Annals of Clinical and Laboratory Science, Vol 16, Issue 4, 289-295
Copyright © 1986 by Association of Clinical Scientists
Disopyramide: clinical indications, pharmacokinetics and laboratory assessment
EH Taylor
and
AA Pappas
Disopyramide is an antiarrhythmic drug similar to quinidine and used primarily to treat ventricular ectopic systoles. Unlike quinidine which shows drug-drug interaction with digoxin, disopyramide appears to be free of this problem. Side effects include anticholinergic symptoms, cardiovascular problems, and some gastrointestinal discomfort. Disopyramide is metabolized to N-desisopropyl disopyramide in the liver with approximately 50 percent of the parent drug excreted unchanged. The elimination half-life varies from 4.5 to nine hours, and it can be even longer in cases of renal failure or myocardial infarction. There exists an extremely variable degree of protein binding (10 to 70 percent), which is highly dependent on concentration. The unbound (free) fraction increases with increasing drug concentration, making the interpretation of total disopyramide concentrations very difficult.
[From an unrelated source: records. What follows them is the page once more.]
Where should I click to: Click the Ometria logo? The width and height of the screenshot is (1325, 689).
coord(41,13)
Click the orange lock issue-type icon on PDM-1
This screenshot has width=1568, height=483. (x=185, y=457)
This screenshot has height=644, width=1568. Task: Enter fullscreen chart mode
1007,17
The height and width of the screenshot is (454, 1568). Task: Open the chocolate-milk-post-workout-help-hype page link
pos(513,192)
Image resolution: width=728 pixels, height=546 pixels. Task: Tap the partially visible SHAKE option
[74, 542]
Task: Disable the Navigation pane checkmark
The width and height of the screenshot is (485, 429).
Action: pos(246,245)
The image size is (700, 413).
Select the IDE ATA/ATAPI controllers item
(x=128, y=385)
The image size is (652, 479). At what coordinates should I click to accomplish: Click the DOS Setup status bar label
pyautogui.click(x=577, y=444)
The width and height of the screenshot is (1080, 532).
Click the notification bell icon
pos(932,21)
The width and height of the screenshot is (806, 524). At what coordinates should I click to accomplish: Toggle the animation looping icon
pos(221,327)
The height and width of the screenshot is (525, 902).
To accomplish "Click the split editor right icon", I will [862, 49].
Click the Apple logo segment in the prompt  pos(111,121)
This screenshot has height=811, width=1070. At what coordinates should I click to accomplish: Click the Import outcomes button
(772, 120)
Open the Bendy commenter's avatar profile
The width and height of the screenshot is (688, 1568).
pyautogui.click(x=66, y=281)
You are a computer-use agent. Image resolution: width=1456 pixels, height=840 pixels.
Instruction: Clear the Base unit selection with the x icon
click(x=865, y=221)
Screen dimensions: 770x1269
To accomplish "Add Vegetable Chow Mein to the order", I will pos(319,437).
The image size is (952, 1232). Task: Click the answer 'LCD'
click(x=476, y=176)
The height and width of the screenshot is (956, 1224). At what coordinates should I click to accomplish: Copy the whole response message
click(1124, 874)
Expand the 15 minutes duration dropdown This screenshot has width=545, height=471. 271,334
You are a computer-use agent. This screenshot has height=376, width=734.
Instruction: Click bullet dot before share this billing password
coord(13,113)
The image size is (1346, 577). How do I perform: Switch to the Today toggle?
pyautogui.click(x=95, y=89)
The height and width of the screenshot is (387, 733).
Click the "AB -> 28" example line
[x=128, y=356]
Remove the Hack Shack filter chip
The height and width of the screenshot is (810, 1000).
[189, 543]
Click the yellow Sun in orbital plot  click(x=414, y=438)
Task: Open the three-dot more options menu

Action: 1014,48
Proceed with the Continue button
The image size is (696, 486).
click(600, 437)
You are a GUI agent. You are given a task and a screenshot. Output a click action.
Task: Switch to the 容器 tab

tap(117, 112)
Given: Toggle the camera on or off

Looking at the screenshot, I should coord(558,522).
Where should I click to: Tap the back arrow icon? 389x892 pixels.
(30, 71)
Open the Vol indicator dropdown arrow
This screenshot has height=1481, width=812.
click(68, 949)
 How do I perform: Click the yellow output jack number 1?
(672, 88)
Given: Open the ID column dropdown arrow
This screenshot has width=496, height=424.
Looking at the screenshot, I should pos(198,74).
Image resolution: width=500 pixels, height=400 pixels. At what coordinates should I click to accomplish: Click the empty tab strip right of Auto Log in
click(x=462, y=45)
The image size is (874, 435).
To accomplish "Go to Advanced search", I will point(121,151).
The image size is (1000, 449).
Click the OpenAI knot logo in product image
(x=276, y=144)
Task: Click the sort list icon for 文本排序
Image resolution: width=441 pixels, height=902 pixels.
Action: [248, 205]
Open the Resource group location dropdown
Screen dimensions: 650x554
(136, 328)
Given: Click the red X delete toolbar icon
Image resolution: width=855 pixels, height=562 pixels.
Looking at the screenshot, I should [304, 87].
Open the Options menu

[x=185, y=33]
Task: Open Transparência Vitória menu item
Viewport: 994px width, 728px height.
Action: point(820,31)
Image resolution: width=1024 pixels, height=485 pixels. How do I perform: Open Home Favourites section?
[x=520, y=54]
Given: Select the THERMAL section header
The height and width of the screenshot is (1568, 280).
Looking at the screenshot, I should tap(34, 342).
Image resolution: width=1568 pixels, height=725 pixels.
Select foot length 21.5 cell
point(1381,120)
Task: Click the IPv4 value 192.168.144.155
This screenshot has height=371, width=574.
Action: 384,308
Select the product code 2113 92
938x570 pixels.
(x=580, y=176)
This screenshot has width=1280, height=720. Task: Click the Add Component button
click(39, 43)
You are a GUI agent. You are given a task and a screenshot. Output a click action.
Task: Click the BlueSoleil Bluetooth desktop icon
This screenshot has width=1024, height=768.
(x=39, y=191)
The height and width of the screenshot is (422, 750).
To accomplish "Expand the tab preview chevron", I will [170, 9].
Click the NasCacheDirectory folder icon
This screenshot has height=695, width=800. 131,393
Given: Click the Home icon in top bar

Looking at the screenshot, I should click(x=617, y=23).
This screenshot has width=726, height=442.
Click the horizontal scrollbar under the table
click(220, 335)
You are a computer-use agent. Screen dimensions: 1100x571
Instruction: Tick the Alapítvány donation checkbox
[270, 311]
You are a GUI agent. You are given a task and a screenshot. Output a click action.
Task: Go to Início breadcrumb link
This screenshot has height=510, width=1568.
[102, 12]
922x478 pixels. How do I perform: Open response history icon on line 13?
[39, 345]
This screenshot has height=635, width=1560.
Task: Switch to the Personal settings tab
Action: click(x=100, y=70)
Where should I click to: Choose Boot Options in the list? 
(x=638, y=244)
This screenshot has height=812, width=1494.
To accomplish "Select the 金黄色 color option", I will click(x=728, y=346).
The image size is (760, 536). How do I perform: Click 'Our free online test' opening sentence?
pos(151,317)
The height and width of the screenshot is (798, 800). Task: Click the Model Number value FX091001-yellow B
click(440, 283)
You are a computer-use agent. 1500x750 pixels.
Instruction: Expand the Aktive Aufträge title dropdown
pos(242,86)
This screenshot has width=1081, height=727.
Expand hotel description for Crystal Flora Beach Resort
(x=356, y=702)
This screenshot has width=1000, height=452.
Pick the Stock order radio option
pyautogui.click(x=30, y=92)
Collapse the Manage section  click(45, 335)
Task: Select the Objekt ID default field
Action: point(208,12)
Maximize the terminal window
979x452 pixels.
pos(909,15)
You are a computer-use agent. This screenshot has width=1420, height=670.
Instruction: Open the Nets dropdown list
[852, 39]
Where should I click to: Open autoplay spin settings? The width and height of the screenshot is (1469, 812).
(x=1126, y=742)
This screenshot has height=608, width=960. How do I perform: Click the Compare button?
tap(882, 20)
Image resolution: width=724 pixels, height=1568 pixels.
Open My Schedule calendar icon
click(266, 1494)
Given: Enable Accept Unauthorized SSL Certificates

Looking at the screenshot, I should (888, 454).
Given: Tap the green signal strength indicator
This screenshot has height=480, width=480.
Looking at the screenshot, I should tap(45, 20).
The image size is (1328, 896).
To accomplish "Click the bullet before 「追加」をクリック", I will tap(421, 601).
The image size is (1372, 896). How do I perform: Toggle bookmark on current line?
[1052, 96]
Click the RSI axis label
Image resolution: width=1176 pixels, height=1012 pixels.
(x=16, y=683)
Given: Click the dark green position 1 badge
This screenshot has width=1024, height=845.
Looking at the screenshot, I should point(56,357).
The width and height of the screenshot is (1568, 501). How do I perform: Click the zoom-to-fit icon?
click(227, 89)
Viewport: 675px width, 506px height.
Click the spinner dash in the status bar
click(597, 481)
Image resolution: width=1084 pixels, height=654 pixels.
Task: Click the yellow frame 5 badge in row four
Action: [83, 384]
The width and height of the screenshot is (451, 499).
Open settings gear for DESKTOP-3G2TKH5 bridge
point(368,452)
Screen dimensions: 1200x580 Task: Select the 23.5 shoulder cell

Since the free drug concentration is more representative of availability to its receptor, and only the free fraction is available for renal excretion, the free drug concentration may represent a better predictor of therapeutic effectiveness. Methods for determining concentrations of disopyramide include gas chromatography, high performance liquid chromatography, homogeneous enzyme immunoassay (EMIT), and fluorescence polarization immunoassay. A method for performing both total and free disopyramide determinations is also described.